(What is being asked):
In the records below, find the line that contains "Screen dimensions: 1788x972" and repeat it, along with each line after it, exactly as written.

(Beginning of Dataset content)

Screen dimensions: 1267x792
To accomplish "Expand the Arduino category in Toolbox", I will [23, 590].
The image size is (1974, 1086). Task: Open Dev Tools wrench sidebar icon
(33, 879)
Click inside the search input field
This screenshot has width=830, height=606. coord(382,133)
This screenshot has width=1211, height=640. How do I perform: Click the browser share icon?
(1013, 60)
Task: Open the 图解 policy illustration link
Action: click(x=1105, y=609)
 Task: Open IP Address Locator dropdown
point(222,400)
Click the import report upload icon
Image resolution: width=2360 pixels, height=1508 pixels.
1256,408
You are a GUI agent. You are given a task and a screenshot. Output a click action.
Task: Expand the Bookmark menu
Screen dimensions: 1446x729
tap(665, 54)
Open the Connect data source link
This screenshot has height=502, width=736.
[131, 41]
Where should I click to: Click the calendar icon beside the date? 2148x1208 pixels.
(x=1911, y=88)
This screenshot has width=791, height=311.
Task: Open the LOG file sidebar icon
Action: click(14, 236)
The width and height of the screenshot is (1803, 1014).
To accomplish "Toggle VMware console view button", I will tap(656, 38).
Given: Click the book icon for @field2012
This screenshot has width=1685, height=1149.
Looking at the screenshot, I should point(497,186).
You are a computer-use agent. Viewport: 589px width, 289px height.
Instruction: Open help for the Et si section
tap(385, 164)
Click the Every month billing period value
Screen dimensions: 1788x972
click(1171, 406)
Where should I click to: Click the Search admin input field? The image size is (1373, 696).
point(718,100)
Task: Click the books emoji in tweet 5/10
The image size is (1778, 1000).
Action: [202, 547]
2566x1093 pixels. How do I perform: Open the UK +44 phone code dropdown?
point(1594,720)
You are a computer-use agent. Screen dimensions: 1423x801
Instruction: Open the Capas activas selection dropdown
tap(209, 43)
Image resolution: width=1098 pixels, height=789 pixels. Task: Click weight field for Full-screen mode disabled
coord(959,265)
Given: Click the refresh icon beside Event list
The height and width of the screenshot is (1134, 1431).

(End of Dataset content)

(Answer section):
Screen dimensions: 1788x972
click(1171, 406)
Where should I click to: Click the Search admin input field? The image size is (1373, 696).
point(718,100)
Task: Click the books emoji in tweet 5/10
The image size is (1778, 1000).
Action: [202, 547]
2566x1093 pixels. How do I perform: Open the UK +44 phone code dropdown?
point(1594,720)
You are a computer-use agent. Screen dimensions: 1423x801
Instruction: Open the Capas activas selection dropdown
tap(209, 43)
Image resolution: width=1098 pixels, height=789 pixels. Task: Click weight field for Full-screen mode disabled
coord(959,265)
Given: Click the refresh icon beside Event list
The height and width of the screenshot is (1134, 1431).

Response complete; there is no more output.